Homewood Suite's new Latin American prototype paves the way for development

The new Homewood Suites Silao Airport in the Mexican state of Guanajuato is a unique property on several fronts: Not only is it the first Homewood Suites to open in Mexico in 20 years, it is the first to use a new prototype that Hilton will use to guide the brand's rollout across Latin America going forward.

Developed and owned by Edco Turismo Bajío and managed by Hilton, the new property was developed with an eye on what the region needed in an extended-stay product—and what locals would demand in a new hotel.

The Law of Individual Differences

The new prototype was officially unveiled last May in Miami with a model room available for potential owners to explore. Even with the Silao property already in development at the time, the final product included 95 percent of what that model room had, said Juan Corvinos, Hilton’s VP of development for Latin America and the Caribbean. “That model room still exists, and that's where we're finding and tweaking things all the time.”

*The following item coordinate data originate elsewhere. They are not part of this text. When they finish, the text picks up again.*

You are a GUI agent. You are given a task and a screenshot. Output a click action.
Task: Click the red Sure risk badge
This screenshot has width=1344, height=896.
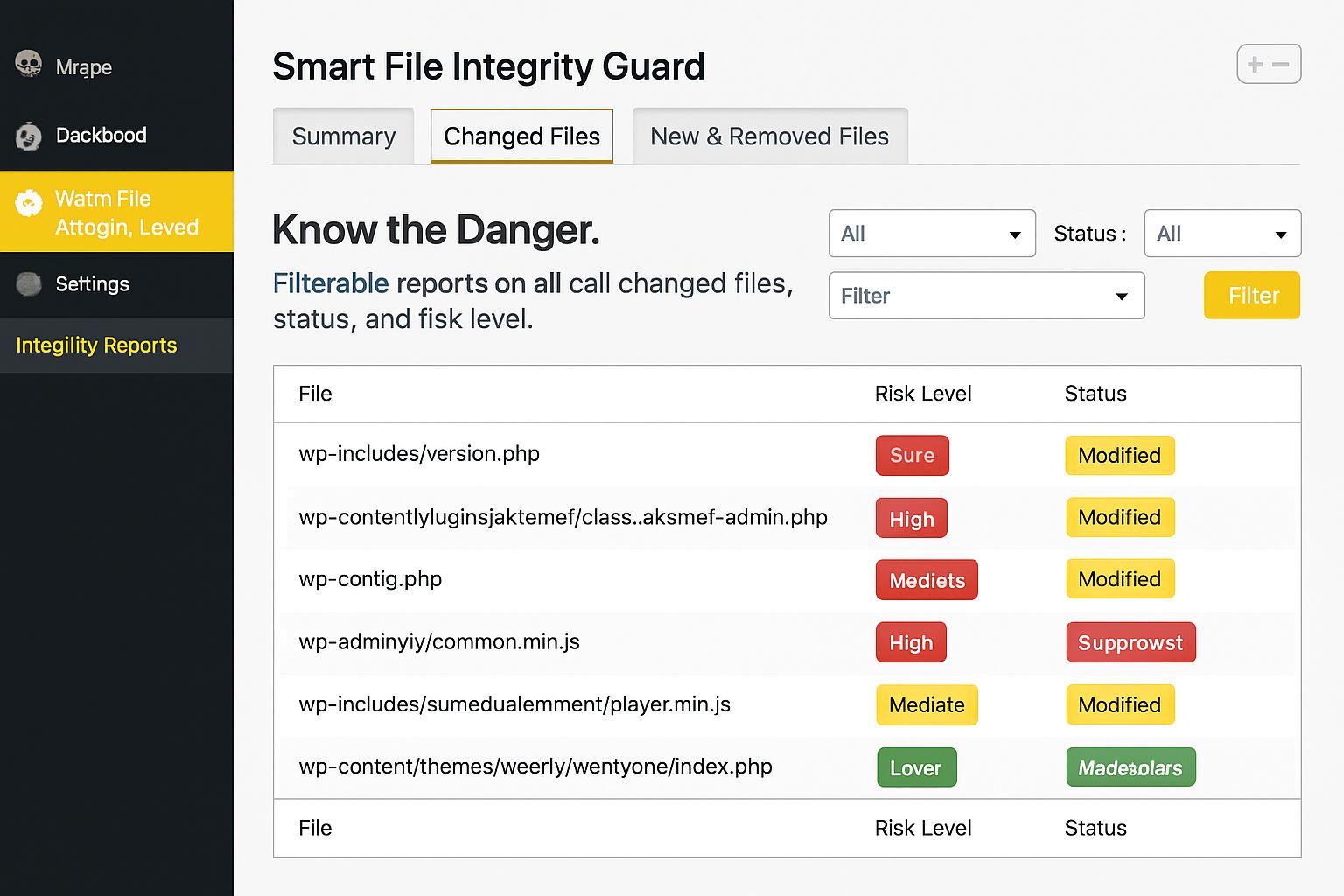click(912, 456)
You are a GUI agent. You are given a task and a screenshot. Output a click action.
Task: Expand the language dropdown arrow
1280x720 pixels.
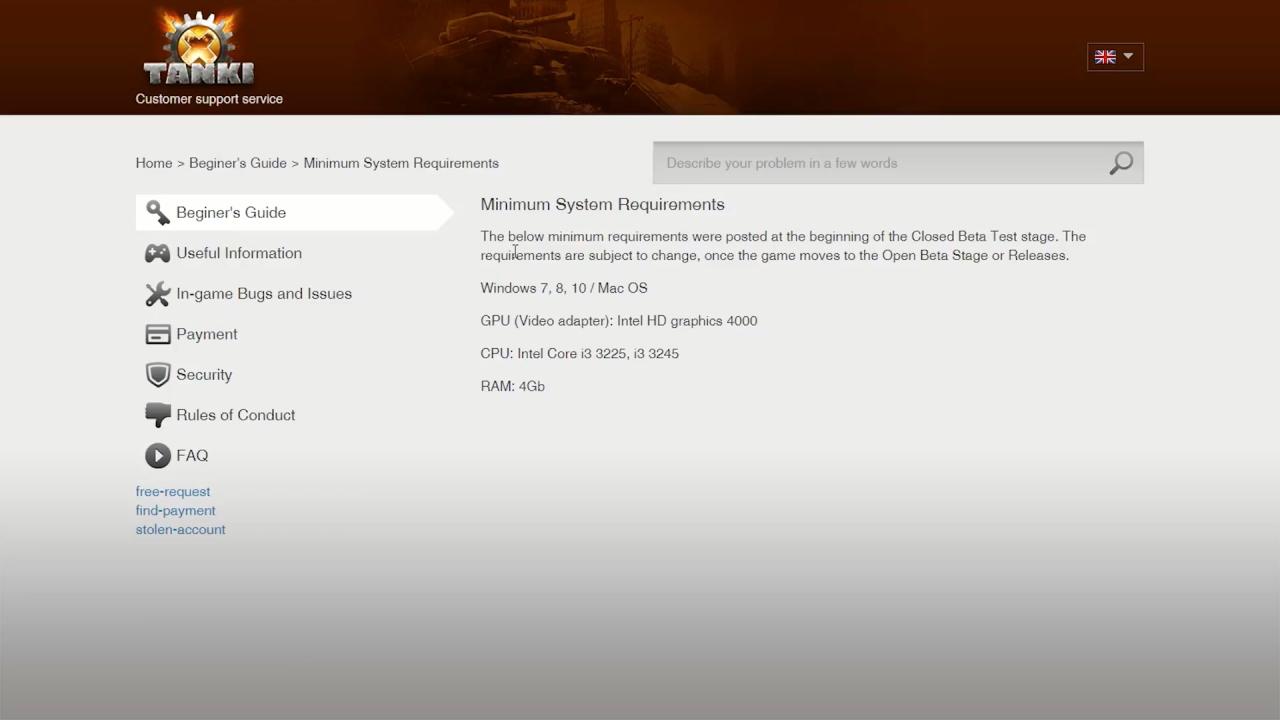click(x=1128, y=57)
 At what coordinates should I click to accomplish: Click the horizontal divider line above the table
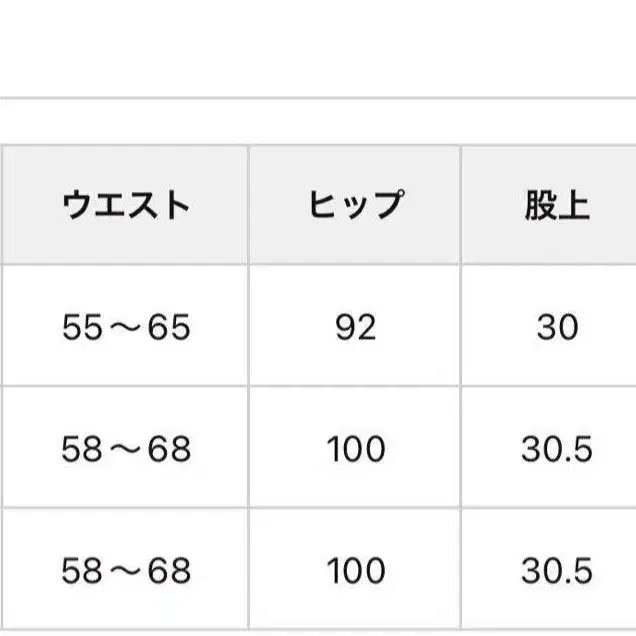click(x=318, y=98)
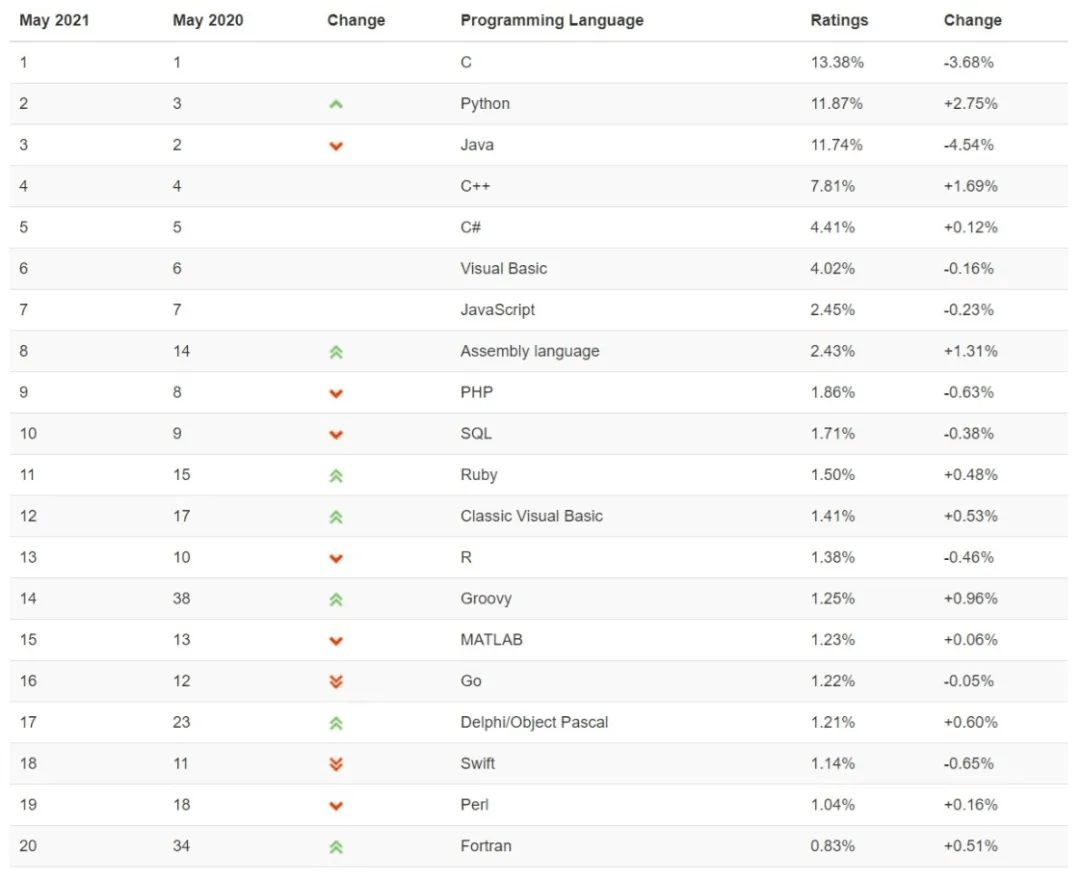Click the red down arrow beside Java

336,146
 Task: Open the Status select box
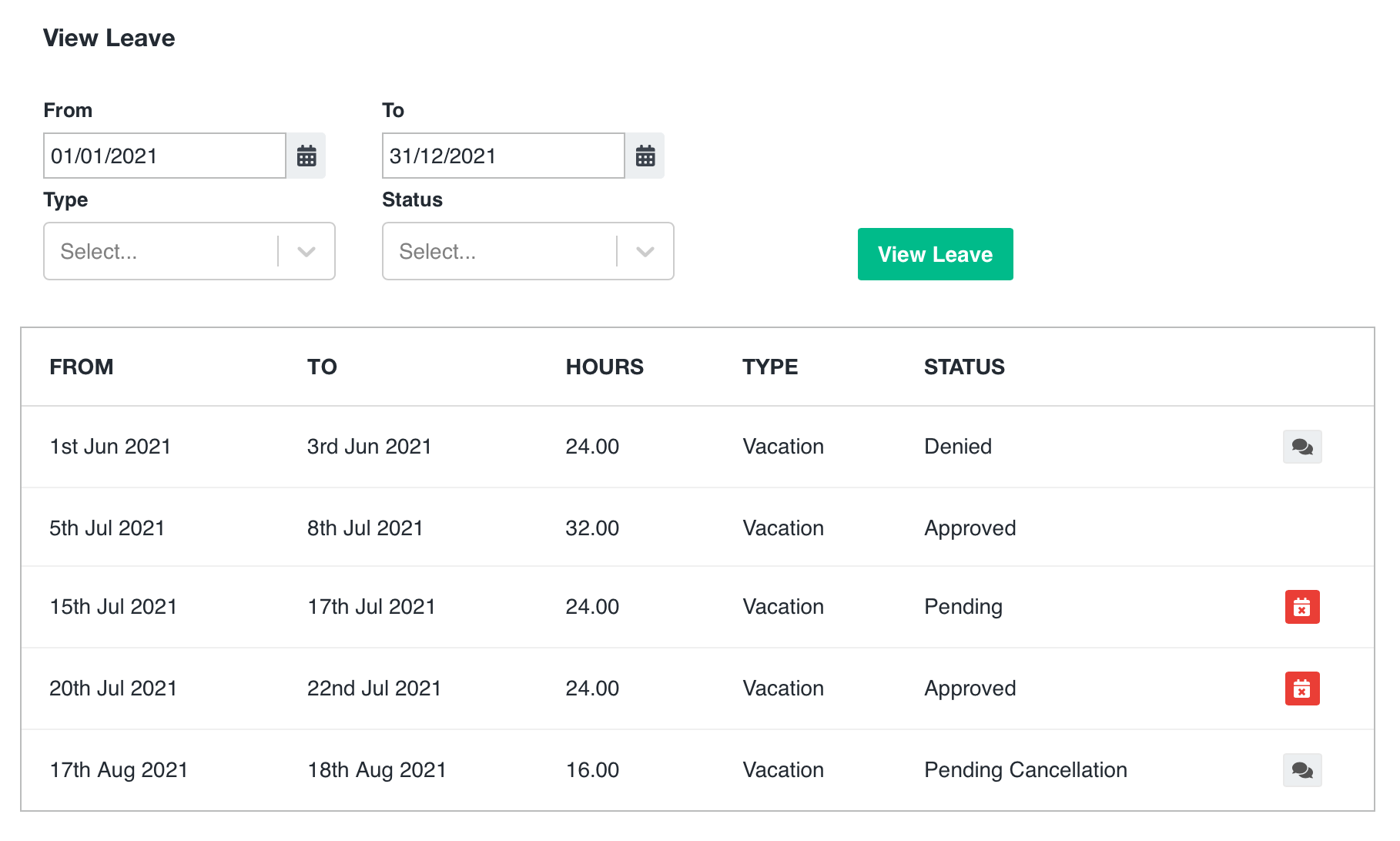pos(501,251)
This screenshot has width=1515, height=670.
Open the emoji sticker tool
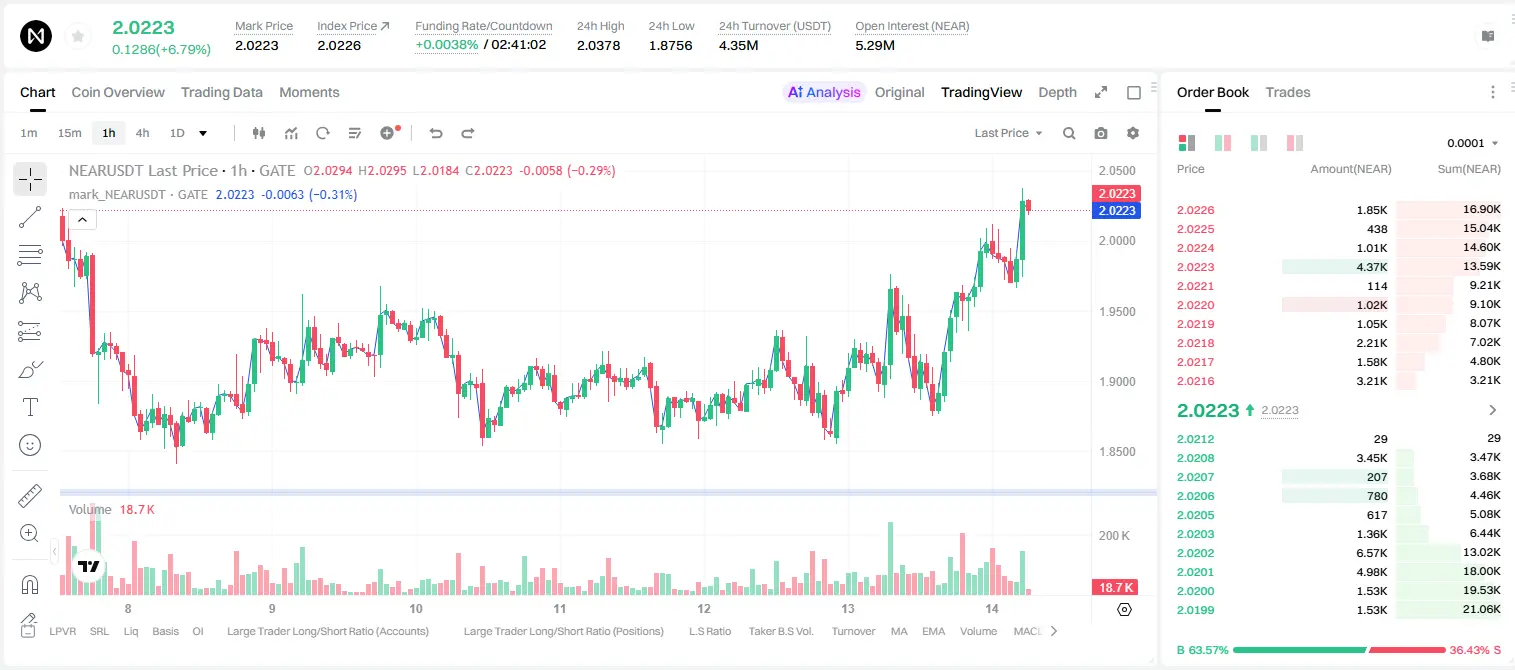tap(30, 445)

Adrian Kurre, global head of Homewood Suites and Home2 Suites by Hilton—and also a certified personal trainer—likened the prototypes for the North American and Latin American hotels to the different needs people have when they start exercising. “The first law of personal training is called the law of individual differences,” he said. “You can't just do the same thing for every single person that you're interacting with because they will have different degrees of success.”

When applying that law to business, then, the law of individual differences says no two countries are alike, he continued. “So if we were to take exactly what we had in North America and bring it down here, it would not be successful.”

To create the prototype, Kurre and the Hilton team worked with owners, guests and developers who knew the area better than the North American leaders, learning about what locals need and what visitors to the area want. For example, North American Homewood Suites only have bars if the hotel is in an urban location. But in Latin America, the bar is important at properties in all locations, so all Homewood Suites in Latin America will have bars as part of the building prototype. “If you're in a suburban location [in the U.S.] with 120 rooms and you put a bar in, you're going to lose money. There's no return on that investment whatsoever,” Kurre said. “In Latin America, if you don't put the bar in there, you will not have a return on investment because people make a buying decision not to stay with you.” The Homewood Suites Silao has both a bar (called Lewis after the brand's signature duck) and a full restaurant so that locals and guests can mingle over a drink or snack.

Modern guests, including the lucrative millennial demographic, want to know that the hotel represents the area that they're staying in more than it represents the brand standards. Therefore the Latin America prototype will allow for plenty of freedom in each property’s design, incorporating elements that connect the hotels to their locations—and their heritage. For example, Silao used to be a predominantly agricultural society, but manufacturing plants started rising about 30 years ago. Sebastian Zavala, director general at Zagar Construcciones, based in San Miguel de Allende, partnered with local suppliers to reflect both sides of the region’s heritage, hanging photos of modern industry alongside green farmland throughout the hallways. The two-story lobby was designed to evoke a barn with industrial pillars holding the roof up. In the lobby’s two-story library, local history books from the family of Edco Turismo Bajío head Eduardo Cordero Staufert are available for guests to read. The standard studio guestrooms in the new prototype are slightly smaller than their northern counterparts at 31 square meters.

Elements of the traditional Homewood Suites prototype have also been maintained. Outdoor spaces in North American hotels usually have one fire pit to encourage socializing. The Silao property has three pits, as well as a full-sized grill for barbecues and an artificial "living" wall to bring a bit of nature into the space. "It's about hospitality, not just lodging," Kurre said. "A fire pit and grill help with that." 

Rolling Out

Now that the first hotel with the new prototype is open, Kurre said that the team will watch carefully to see what works—and what does not—for the next seven Latin American Homewood Suites in the pipeline. “And then we refine the prototype to make sure that going forward, things that we put in are necessary and people are using them.” Anything that guests or staff do not use will be eliminated from future hotel designs, he said. “There are things that we, as brand managers, hold fast to, and we need to get over that and say, ‘What's the right thing for the market? How do we make it as efficient as possible?’ Because it's got to make money for the owner. You can't put something in that doesn't work.”

Hilton has had more than 60 “conversations” about developing more Homewood Suites across Latin America, and now that guests and investors can explore the new prototype in depth, the team expects the development to pick up speed. “From a development standpoint in Latin America, everything takes a little longer than it does in the U.S.,” Corvinos acknowledged, noting that the region is not as “mass-producing” as the U.S. is. “We figured it out with Hampton, we figured it out with the Garden Inn—it takes a little while, but once it gets rolling, it's really going to accelerate. And when we've got the physical products like this to show, I think people will see it, feel it, touch it, and they'd [say], ‘OK, this is what I want to do.’” Best of all, he added, due to the time it takes to travel from the U.S. to South America—particularly Argentina and Chile—travelers will specifically be looking for extended-stay opportunities. “It's a market that is premium and ripe for a Homewood Suites or extended-stay [property],” he said.